The sampling methodology is the mechanism. The relationship between auditor and provider is what makes it work. Bridge's approach to chart auditing borrows from the same Just Culture framework the aviation industry adopted decades ago: the goal is to catch where the process broke down, understand why, and fix it before it happens again, rather than to assign blame to individuals. Erin Flynn, Bridge's VP of Clinical Quality, is a clinician herself, and she's deliberate about how her team positions the audit relationship. Nobody improves when they feel surveilled. Providers who feel like internal affairs is watching them get defensive; they don't get better. The audit has to land as a fellow clinician helping them do excellent work, and Flynn runs her program accordingly.
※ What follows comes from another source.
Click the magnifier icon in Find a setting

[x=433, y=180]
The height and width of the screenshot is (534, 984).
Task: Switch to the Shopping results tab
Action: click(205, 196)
Clinics that come into Bridge's program with low chart audit scores don't stay there. The chart below shows audit pass rates for four clinics over their first six months in Bridge's program, each starting from a different baseline, all converging toward the same standard.

The program works because the feedback is real, the reviewers are credentialed, the posture is collaborative, and the bar is the same for every provider in every state.
Bridge's audit program comes built into every partner relationship, designed to a consistent standard across all 50 states. For health plans, that means the virtual care partners in Bridge's network are actively monitored, findings are acted on, and the quality bar holds whether a member is in Indiana or Oregon, whether the provider joined the network last month or six years ago.
That consistency matters more than it might first appear. Demonstrating quality is the harder problem in virtual care, and demonstrating it at scale, in a form that health plans can evaluate with confidence, is harder still. A rigorous audit program run uniformly across every partner relationship is how that proof gets built, and how a virtual care company moves from being an unknown quantity to a verifiable partner. A verifiable partner is one health plans can confidently send their members to, and one positioned to grow.
The connection between quality and scale is direct. Virtual care has the potential to reach patients who can't easily access in-person care: rural communities, people with inflexible schedules, patients who've never had a nearby specialist available to them. That reach depends on coverage. Coverage depends on trust. And trust depends on the kind of demonstrated, documented, consistently reviewed quality that a serious chart audit program produces. What starts as documentation discipline ends, over time, as a larger network of people receiving care they wouldn't otherwise have access to.